Hacking of the AES with Boolean Functions

One of the major issues of cryptography is the cryptanalysis of cipher algorithms. Cryptanalysis is the study of methods for obtaining the meaning of encrypted information, without access to the secret information that is normally required. Some mechanisms for breaking codes include differential cryptanalysis, advanced statistics and brute-force. Recent works also attempt to use algebraic tools to reduce the cryptanalysis of a block cipher algorithm to the resolution of a system of quadratic equations describing the ciphering structure. In our study, we will also use algebraic tools but in a new way: by using Boolean functions and their properties. A Boolean function is a function from $F_2^n\to F_2$ with $n>1$, characterized by its truth table.
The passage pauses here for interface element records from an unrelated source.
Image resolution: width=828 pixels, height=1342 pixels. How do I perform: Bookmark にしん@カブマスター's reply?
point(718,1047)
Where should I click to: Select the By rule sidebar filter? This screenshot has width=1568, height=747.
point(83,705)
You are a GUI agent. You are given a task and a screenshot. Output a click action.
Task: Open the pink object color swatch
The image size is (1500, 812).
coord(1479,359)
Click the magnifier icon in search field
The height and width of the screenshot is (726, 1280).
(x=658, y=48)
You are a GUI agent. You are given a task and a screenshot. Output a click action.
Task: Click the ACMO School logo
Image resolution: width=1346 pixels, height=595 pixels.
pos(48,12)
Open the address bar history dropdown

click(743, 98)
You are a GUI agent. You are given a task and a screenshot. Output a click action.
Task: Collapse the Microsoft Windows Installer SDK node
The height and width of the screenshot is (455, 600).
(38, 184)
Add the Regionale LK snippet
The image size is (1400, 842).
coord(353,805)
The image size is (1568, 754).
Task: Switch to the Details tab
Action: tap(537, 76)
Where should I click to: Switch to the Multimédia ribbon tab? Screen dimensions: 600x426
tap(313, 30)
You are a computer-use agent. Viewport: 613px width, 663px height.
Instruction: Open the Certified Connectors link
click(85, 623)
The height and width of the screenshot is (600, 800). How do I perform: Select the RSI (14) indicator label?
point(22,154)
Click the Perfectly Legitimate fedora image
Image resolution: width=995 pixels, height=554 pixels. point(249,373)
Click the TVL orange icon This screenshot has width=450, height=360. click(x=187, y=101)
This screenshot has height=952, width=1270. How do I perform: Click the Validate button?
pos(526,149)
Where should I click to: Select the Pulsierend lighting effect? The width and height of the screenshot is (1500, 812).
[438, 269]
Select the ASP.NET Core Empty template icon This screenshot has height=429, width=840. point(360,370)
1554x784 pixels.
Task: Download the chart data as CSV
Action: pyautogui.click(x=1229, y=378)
The arguments of Boolean functions are binary words of length $n$. Any Boolean function can be represented, uniquely, by its algebraic normal form which is an equation which only contains additions modulo 2 - the XOR function - and multiplications modulo 2 - the AND function. Our aim is to describe the AES algorithm as a set of Boolean functions then calculate their algebraic normal forms by using the Möbius transforms. After, we use a specific representation for these equations to facilitate their analysis and particularly to try a combinatorial analysis. Through this approach we obtain a new kind of equations system. This equations system is more easily implementable and could open new ways to cryptanalysis.